What I was hoping you would talk about is your experiences of the lwa and the gods, especially with ritual possession of yourself and those around you. You've met these holy powers face-to-face. You have served as a medium for some of them. Does it feel to you that there is more difference between the lwas and the gods, or within the lwas and within the gods?
The problem arises when we begin to assume that these categories are something other than a convenient shorthand. Instead of becoming a means by which we can begin to study an unfamiliar spirit, they can become pigeon-holes which limit our understanding. Figures separated by time and distance are all conflated into "love goddess" or "fertility god" roles: instead of dealing with them in their full contradiction and complexity, we distill them down to a single purpose.
You can call Osun a nature spirit if you wish and you won't be wrong - but she is far more than that. You can call Sango a deified ancestor or a god: the lines between these categories have alwasy been blurry. And whatever you call Esu, he's certain to come up with some counterexample that will prove you completely wrong. If you are using these classifications to understand the lwa or orisha more closely - if, for example, you want to explore the history of various honored warrior-kings in order to better understand Sango or if you want to meditate at a river in order to understand that aspect of Osun - there's no problem. But when you start trying to squeeze them into convenient categories, you'll only find yourself growing more frustrated as they refuse to fit into your classifications.

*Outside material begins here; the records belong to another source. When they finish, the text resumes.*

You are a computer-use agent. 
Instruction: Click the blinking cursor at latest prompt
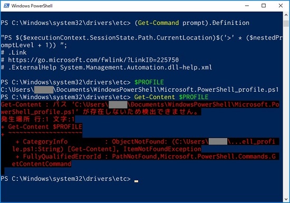click(x=137, y=181)
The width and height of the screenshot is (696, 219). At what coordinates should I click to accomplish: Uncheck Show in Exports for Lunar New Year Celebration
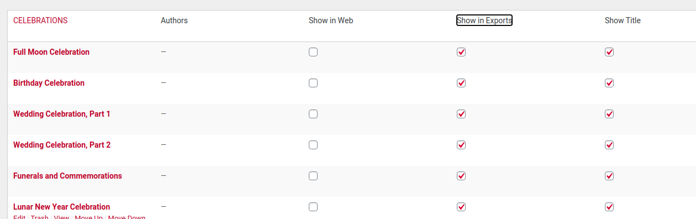pos(461,207)

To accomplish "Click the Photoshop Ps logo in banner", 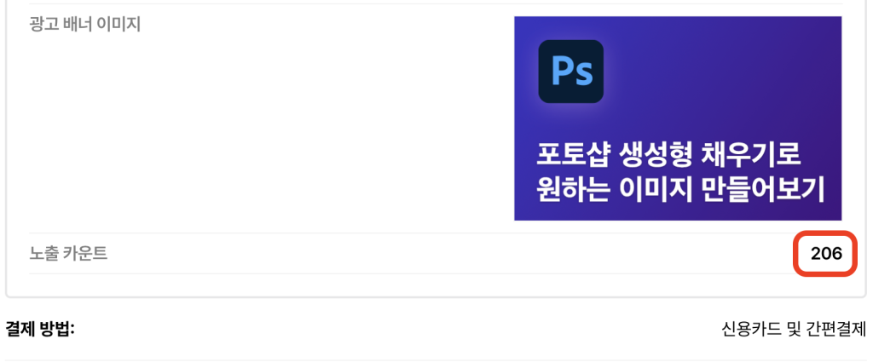I will (x=570, y=72).
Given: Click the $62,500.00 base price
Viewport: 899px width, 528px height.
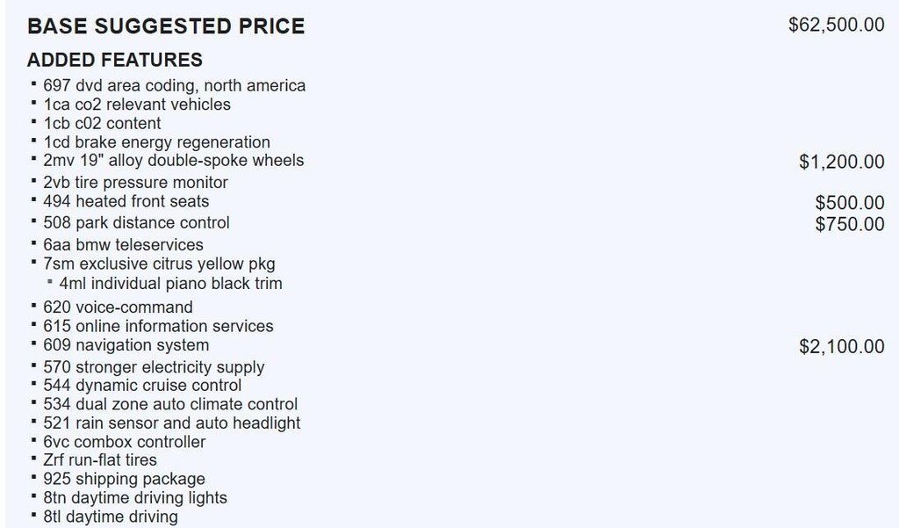Looking at the screenshot, I should pyautogui.click(x=836, y=25).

I've found that treating the gods with the same reverence and respect one shows for the lwa or orisha has great benefits and can help you grow closer to them. I do not know where they all stand on the cosmic hierarchy. (The closest I've received to an answer is watching Loki and Legba get drunk together and argue about which one was an aspect of the other... ). In the end, I'm not sure it's important for my purposes. What's important is establishing contact with the spirits and working with them for the healing of ourselves and our world.